Work task: In full and without change, transcribe the records below.

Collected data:
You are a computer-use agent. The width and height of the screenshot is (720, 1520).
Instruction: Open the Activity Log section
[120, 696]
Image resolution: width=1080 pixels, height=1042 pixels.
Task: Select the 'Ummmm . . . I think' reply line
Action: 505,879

Solution for this task:
You are a computer-use agent. The width and height of the screenshot is (720, 1520).
Instruction: Open the Activity Log section
[120, 696]
Image resolution: width=1080 pixels, height=1042 pixels.
Task: Select the 'Ummmm . . . I think' reply line
Action: 505,879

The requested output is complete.